Juan Ignacio Toledo, Sebastian Sudholt, Alicia Fornes, Jordi Cucurull, A. Fink, & Josep Llados. (2016). Handwritten Word Image Categorization with Convolutional Neural Networks and Spatial Pyramid Pooling. In Joint IAPR International Workshops on Statistical Techniques in Pattern Recognition (SPR) and Structural and Syntactic Pattern Recognition (SSPR) (Vol. 10029, pp. 543–552). LNCS. Springer International Publishing.
Abstract: The extraction of relevant information from historical document collections is one of the key steps in order to make these documents available for access and searches.
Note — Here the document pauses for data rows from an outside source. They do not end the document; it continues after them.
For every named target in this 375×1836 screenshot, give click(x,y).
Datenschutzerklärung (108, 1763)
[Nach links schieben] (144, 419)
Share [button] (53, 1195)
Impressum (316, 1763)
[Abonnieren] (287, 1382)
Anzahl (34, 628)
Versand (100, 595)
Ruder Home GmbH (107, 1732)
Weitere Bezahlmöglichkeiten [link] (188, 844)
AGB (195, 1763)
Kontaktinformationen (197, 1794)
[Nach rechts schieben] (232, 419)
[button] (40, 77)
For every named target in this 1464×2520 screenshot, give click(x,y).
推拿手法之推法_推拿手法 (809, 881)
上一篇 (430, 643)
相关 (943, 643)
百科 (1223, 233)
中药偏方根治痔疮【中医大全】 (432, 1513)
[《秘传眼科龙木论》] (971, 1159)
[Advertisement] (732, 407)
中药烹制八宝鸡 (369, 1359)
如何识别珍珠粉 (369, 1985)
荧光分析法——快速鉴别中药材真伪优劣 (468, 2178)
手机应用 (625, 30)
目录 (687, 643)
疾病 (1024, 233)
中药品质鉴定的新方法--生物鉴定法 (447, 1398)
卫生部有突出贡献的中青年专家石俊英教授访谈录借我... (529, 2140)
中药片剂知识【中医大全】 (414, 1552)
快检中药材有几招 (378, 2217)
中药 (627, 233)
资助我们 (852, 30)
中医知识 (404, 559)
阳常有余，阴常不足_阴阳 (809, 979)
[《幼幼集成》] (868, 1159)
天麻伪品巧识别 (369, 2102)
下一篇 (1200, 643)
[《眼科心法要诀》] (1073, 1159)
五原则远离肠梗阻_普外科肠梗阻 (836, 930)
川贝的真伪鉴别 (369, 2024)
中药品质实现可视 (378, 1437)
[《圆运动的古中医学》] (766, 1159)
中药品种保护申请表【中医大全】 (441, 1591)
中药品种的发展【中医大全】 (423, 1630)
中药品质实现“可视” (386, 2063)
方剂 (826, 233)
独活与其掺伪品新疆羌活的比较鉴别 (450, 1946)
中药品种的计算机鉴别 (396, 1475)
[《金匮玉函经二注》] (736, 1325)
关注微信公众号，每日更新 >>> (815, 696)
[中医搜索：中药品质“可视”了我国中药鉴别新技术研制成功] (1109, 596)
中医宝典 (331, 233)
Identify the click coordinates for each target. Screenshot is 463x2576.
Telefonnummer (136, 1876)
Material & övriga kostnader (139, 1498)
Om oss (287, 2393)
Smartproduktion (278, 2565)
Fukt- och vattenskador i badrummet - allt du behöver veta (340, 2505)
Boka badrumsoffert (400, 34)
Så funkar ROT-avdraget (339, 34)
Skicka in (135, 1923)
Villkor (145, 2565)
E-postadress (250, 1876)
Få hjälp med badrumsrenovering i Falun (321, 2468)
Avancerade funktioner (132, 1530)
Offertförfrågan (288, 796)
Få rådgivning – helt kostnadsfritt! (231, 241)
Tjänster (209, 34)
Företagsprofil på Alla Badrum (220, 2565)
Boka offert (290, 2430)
The usual approach combines transcription and grammars in order to extract semantically meaningful entities. In this paper, we describe a new method to obtain word categories directly from non-preprocessed handwritten word images. The method can be used to directly extract information, being an alternative to the transcription. Thus it can be used as a first step in any kind of syntactical analysis. The approach is based on Convolutional Neural Networks with a Spatial Pyramid Pooling layer to deal with the different shapes of the input images. We performed the experiments on a historical marriage record dataset, obtaining promising results.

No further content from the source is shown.